TML and Generative AI
=================
TML uses privateGPT containers (discussed below) for secure, fast, and distributed, AI.
.. attention::
#. **These containers are dependent on the NVidia GPU cards up to 5090.**
#. Containers are compatible with CUDA versions upto 12.8.
#. Containers will run on AMD64 and ARM64 chip architectures.

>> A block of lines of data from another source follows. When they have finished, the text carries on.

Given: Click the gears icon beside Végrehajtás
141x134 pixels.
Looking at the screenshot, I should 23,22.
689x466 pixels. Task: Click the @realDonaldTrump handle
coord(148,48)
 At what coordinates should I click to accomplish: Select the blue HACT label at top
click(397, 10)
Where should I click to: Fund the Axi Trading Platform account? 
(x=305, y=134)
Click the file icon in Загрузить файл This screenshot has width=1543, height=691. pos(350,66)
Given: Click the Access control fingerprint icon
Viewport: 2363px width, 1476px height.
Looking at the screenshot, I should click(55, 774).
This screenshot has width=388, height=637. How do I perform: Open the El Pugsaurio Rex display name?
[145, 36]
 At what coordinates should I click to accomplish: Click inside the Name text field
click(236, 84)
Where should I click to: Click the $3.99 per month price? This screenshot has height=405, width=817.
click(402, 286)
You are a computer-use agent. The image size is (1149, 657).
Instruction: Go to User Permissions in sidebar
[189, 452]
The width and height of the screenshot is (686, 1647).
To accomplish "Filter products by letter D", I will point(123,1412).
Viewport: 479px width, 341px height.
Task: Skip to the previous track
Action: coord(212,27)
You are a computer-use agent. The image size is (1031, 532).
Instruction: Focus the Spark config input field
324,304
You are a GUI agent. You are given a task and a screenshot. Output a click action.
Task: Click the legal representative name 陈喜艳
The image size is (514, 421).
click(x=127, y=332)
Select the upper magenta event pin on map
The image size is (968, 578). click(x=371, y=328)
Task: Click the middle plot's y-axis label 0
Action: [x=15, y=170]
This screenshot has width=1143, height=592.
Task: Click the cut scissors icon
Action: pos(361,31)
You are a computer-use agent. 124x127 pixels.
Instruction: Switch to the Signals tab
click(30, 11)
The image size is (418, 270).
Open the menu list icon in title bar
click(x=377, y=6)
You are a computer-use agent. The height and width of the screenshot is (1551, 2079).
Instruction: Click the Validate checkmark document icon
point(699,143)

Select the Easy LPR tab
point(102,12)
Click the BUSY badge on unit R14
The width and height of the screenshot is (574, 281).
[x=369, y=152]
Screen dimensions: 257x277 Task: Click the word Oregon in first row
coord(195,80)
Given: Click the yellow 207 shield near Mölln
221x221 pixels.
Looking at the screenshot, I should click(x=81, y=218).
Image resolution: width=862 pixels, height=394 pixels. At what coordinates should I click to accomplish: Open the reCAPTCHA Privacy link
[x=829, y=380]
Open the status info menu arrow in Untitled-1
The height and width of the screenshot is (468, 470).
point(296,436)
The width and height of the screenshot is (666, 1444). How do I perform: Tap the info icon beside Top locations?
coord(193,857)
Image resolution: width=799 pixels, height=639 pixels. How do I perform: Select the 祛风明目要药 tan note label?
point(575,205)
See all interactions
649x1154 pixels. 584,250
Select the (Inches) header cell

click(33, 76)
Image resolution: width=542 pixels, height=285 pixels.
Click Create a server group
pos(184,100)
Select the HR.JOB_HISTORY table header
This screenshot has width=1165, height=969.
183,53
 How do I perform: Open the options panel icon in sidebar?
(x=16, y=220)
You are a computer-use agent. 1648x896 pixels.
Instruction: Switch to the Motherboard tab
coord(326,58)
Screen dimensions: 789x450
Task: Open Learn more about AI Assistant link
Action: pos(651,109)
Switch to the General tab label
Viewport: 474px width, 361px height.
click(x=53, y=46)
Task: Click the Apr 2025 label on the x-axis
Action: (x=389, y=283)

#. They also require `Qdrant Vector DB `_
- Here is the Qdrant Docker Run Command to Install Qdrant Vector DB locally with TML integration:
.. code-block::
docker run -d -p 6333:6333 -v $(pwd)/qdrant_storage:/qdrant/storage:z qdrant/qdrant
.. note::
TML Solution developers have several privateGPT container options. These range from the small to large models with varying GPU memory requirements.
These models and containers are listed in the table below.
.. tip::
These models all follow a llama2 prompt style. See `here `_ for more details.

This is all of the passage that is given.